SOURCE DOCUMENT →
^^^^^^^^^^^^^^^^

0

I want to write a function that takes as input a Pandas data frame and returns the only the rows with an average greater than some specified threshold. The function works, but it has a side effect of changing the input, which I don't want to do.

def Remove_Low_Average(df, sample_names, average_threshold=30):
    data_frame = df
    data_frame['Mean'] = np.mean(data_frame[sample_names], axis=1)
    data_frame = data_frame[data_frame.Mean > 30]
    return data_frame.reset_index(drop=True)

Example:

In [7]: junk_data = DataFrame(np.random.randn(5,5), columns=['a', 'b', 'c', 'd', 'e'])
In [8]: Remove_Low_Average(junk_data, ['a', 'b', 'c'], average_threshold=0)
In [9]: junk_data.columns
Out[9]: Index([u'a', u'b', u'c', u'd', u'e', u'Mean'], dtype='object')

^^^^^^^^^^^^^^^^

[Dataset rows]
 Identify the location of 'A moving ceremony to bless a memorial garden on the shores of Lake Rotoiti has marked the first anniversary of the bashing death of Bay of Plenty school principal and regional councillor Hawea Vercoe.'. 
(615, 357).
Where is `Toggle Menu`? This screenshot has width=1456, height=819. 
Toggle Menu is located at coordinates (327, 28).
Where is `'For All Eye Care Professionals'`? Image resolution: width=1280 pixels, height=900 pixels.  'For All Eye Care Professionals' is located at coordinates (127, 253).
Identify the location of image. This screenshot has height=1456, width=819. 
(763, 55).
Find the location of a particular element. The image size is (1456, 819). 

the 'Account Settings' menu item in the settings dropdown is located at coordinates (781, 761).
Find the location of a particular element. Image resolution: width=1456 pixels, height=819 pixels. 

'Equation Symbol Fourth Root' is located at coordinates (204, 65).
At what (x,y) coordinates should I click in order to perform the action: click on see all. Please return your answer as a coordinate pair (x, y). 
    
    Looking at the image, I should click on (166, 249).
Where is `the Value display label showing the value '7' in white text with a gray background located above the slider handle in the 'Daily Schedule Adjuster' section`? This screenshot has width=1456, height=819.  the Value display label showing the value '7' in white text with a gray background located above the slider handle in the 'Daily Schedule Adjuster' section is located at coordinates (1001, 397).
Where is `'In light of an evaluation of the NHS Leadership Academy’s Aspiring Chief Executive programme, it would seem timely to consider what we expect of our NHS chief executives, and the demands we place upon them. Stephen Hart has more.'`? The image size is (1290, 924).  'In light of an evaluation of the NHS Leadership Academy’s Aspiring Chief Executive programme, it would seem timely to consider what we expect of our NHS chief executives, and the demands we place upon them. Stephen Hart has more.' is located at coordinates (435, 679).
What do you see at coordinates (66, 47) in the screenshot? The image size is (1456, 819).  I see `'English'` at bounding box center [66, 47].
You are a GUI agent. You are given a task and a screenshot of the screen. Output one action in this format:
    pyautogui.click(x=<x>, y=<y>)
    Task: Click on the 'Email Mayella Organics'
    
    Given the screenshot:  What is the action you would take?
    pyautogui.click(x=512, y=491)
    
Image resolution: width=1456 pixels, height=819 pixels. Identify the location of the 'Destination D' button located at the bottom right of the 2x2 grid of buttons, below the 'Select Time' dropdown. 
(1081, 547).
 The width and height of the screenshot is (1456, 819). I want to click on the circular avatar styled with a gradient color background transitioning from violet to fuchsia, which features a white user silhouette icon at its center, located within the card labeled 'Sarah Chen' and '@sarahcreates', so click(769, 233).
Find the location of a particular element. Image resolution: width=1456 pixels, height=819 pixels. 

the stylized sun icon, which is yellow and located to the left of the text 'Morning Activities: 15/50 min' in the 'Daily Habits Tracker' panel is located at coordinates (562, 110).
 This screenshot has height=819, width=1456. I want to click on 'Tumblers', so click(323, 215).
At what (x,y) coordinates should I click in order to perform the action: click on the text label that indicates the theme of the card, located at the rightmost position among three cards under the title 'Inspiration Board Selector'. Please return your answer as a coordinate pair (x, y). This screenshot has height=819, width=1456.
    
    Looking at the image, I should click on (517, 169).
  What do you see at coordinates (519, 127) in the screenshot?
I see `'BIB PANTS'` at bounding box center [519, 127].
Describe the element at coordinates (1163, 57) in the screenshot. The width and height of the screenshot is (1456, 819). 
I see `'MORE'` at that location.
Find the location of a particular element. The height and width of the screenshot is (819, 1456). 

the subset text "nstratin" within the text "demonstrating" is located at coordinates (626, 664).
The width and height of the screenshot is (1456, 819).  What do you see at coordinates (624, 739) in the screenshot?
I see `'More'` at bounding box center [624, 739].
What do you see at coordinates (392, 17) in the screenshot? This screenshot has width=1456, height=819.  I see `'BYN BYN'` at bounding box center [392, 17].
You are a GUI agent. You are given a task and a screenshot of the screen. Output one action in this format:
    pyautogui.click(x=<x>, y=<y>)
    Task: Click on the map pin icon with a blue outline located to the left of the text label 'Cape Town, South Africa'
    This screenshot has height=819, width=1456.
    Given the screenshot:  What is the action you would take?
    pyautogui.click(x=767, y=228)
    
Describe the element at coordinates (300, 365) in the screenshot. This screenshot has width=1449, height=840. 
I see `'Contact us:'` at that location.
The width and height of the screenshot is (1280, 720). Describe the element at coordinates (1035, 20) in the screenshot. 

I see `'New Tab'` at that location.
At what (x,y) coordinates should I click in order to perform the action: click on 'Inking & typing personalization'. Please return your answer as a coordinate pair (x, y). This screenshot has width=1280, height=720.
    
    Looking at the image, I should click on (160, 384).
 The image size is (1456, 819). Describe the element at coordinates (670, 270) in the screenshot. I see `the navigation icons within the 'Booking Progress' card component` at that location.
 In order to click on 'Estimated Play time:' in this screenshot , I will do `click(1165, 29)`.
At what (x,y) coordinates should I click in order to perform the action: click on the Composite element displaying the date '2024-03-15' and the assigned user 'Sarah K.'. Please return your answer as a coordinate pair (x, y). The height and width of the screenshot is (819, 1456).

^^^^^^^^^^^^^^^^

EXERCISE REQUIREMENTS →
Can you reproduce everything from "data_frame = data_frame[data_frame.Mean" down to "u'e', u'Mean'], dtype='object')" in the pandas question, switching "junk_data" to "test_data"?

ANSWER FOR THE TASK →
data_frame = data_frame[data_frame.Mean > 30]
    return data_frame.reset_index(drop=True)

Example:

In [7]: test_data = DataFrame(np.random.randn(5,5), columns=['a', 'b', 'c', 'd', 'e'])
In [8]: Remove_Low_Average(test_data, ['a', 'b', 'c'], average_threshold=0)
In [9]: test_data.columns
Out[9]: Index([u'a', u'b', u'c', u'd', u'e', u'Mean'], dtype='object')